**Short exercise 1:** Reproduce the full code review checklist below, word for word.

**Selected passage:**
====

Based on reviewing 500+ AI-generated PRs, here's a checklist for every AI-generated code submission:

Input Validation

  • [ ] All user inputs are validated server-side
  • [ ] File uploads check magic bytes, not just extensions
  • [ ] URLs are validated against SSRF patterns
  • [ ] SQL queries use parameterization, never string formatting

Authentication & Authorization

  • [ ] JWT algorithms are explicitly restricted
  • [ ] Tokens are verified with strict options
  • [ ] Role checks happen server-side, not in client
  • [ ] Session management follows OWASP guidelines

Error Handling

  • [ ] Stack traces are never exposed to clients
  • [ ] Error messages don't leak internal details
  • [ ] All errors are logged server-side with correlation IDs

Dependencies

  • [ ] All dependencies are pinned to exact versions
  • [ ] New dependencies are reviewed for supply chain risks
  • [ ] Lock files are committed and verified in CI

Configuration

  • [ ] CORS is configured with specific origins, not *
  • [ ] Security headers are set (CSP, X-Frame-Options, etc.)

====

**Short exercise 2:** Copy the rows below again, starting at the row containing "This screenshot has width=1078, height=583." and ending at the last row, requests included, but scale every coordinate in the answers by 1.25, rounding each to a whole number with halves rounded up. Give only these rows.

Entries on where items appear
====

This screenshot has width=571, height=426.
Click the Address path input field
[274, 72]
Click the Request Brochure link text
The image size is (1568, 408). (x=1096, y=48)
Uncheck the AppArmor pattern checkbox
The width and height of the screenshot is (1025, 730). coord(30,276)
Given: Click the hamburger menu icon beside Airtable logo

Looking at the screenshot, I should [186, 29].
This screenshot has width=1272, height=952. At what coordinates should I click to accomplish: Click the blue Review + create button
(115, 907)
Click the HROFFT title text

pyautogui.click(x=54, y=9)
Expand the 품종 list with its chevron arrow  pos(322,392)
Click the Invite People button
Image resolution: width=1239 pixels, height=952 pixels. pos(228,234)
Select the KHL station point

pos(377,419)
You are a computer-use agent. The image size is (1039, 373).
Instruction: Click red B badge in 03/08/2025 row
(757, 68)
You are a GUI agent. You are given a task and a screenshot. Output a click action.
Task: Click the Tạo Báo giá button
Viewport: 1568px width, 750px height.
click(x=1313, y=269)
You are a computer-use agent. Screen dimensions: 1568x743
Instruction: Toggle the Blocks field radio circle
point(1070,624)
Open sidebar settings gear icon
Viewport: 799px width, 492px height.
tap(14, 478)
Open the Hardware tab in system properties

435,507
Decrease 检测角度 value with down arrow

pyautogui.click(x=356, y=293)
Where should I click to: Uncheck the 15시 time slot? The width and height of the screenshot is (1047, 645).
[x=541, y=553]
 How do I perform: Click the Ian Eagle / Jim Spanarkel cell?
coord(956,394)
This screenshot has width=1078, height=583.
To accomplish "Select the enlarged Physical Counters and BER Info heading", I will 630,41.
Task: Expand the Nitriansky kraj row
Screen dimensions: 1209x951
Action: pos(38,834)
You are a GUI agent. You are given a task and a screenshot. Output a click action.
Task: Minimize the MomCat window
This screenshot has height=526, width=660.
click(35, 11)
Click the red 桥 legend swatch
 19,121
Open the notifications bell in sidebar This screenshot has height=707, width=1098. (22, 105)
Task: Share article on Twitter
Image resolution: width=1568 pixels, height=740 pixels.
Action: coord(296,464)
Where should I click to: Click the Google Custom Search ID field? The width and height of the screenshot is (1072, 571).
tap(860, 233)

====

**Task answer 1:**
Based on reviewing 500+ AI-generated PRs, here's a checklist for every AI-generated code submission:

Input Validation

  • [ ] All user inputs are validated server-side
  • [ ] File uploads check magic bytes, not just extensions
  • [ ] URLs are validated against SSRF patterns
  • [ ] SQL queries use parameterization, never string formatting

Authentication & Authorization

  • [ ] JWT algorithms are explicitly restricted
  • [ ] Tokens are verified with strict options
  • [ ] Role checks happen server-side, not in client
  • [ ] Session management follows OWASP guidelines

Error Handling

  • [ ] Stack traces are never exposed to clients
  • [ ] Error messages don't leak internal details
  • [ ] All errors are logged server-side with correlation IDs

Dependencies

  • [ ] All dependencies are pinned to exact versions
  • [ ] New dependencies are reviewed for supply chain risks
  • [ ] Lock files are committed and verified in CI

Configuration

  • [ ] CORS is configured with specific origins, not *
  • [ ] Security headers are set (CSP, X-Frame-Options, etc.)

**Task answer 2:**
This screenshot has width=1078, height=583.
To accomplish "Select the enlarged Physical Counters and BER Info heading", I will 788,51.
Task: Expand the Nitriansky kraj row
Screen dimensions: 1209x951
Action: pos(48,1043)
You are a GUI agent. You are given a task and a screenshot. Output a click action.
Task: Minimize the MomCat window
This screenshot has height=526, width=660.
click(44, 14)
Click the red 桥 legend swatch
 24,151
Open the notifications bell in sidebar This screenshot has height=707, width=1098. (28, 131)
Task: Share article on Twitter
Image resolution: width=1568 pixels, height=740 pixels.
Action: coord(370,580)
Where should I click to: Click the Google Custom Search ID field? The width and height of the screenshot is (1072, 571).
tap(1075, 291)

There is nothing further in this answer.